Suicide in Connecticut (CT) is a major public health issue. Currently, over 400 people die by suicide each year. From 2015-2019, there were about 2,000 suicides, and 90% of them in persons over 25 years old. Since 2008, the number of suicide decedents has climbed each year, from 308 to 424 (2019), a 37.7% increase. And according to recent CT statistics, about 4,500 persons per year received treatment in a hospital setting for suicide attempt or non-suicidal self-directed violence.
A coordinated, multi-tiered, and multi-disciplinary public health approach is needed to curtail the rates of suicide, suicide attempts, and other self-directed violence. Active and robust surveillance and data dissemination activities are needed to inform prevention initiatives on a state and local level. Evidence-based and data-driven prevention strategies, which have an immediate impact in preventing suicide, will be implemented, as will upstream approaches to promote resilience, coping skills, mental health, and wellbeing to protect individuals from considering suicide as an option.
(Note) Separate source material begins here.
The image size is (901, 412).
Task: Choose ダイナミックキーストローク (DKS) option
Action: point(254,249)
Targeted vulnerable populations for which this project will be focused are: 1) persons 35 to 65 years old, who are at a higher risk of suicide and suicide attempts, and have severe mental illness or substance use disorders and 2) adolescents and young adults 10 to 24 years old—the highest risk age group for suicide attempt, other self-directed violence, and suicide ideation.
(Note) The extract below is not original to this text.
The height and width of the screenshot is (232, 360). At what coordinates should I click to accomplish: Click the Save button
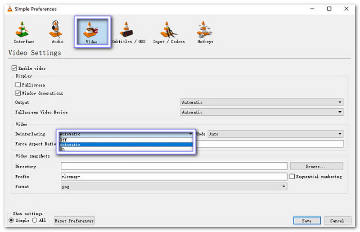(306, 221)
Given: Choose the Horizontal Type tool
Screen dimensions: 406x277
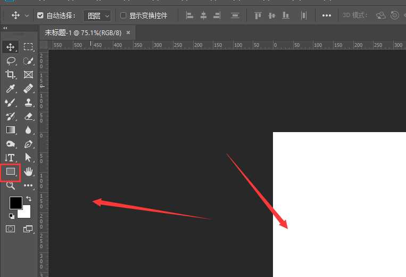Looking at the screenshot, I should [10, 158].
The prevention strategies in this proposed suicide prevention project will be framed to align with the CDC technical package, Preventing Suicide: A Technical Package of Policies, Programs, and Practices (CDC, 2017). Strategies selected will be categorized into a three-tier approach: community-based interventions, healthcare-related interventions, and upstream interventions. Also, chosen strategies are in-line with statewide CT Suicide Advisory Board objectives and with the Connecticut State Suicide Prevention Plan 2020. Tier 1 community-based interventions are: contracting with local health departments and districts (LHDs) to (A.) Create protective environments, by reducing access to lethal means among at-risk adults, (B.) Identify and support people at risk, by offering a gatekeeper training toolbox which includes suicide prevention, awareness, and skills trainings to community stakeholders, and (C.) Lessen harms and prevent future risk, through (1) postvention planning to link survivors to CT’s crisis response teams and (2) safe messaging and reporting. Tier 2 healthcare-related interventions are: (D.) Identify and support people at risk, through expanding capacity for gatekeeper training and education of community health and behavioral health providers in the context of CT’s Zero Suicide work. Tier 3 Upstream interventions are: identify and promote/support upstream interventions, such as programs that (E.) Teach coping and problem-solving skills, through social-emotional learning (SEL) programs, including two CT-developed evidence-based programs that address SEL in K-12 school populations. They are Gizmo’s Pawesome Guide to Mental Health and 4 What’s Next.
Implementing these prevention strategies will increase resilience and coping skills, create awareness of signs and symptoms of suicide so appropriate life-saving actions can be taken, link suicide survivors to needed resources, and reduce contagion. Ultimately, the goal is to reduce suicide morbidity and mortality in CT.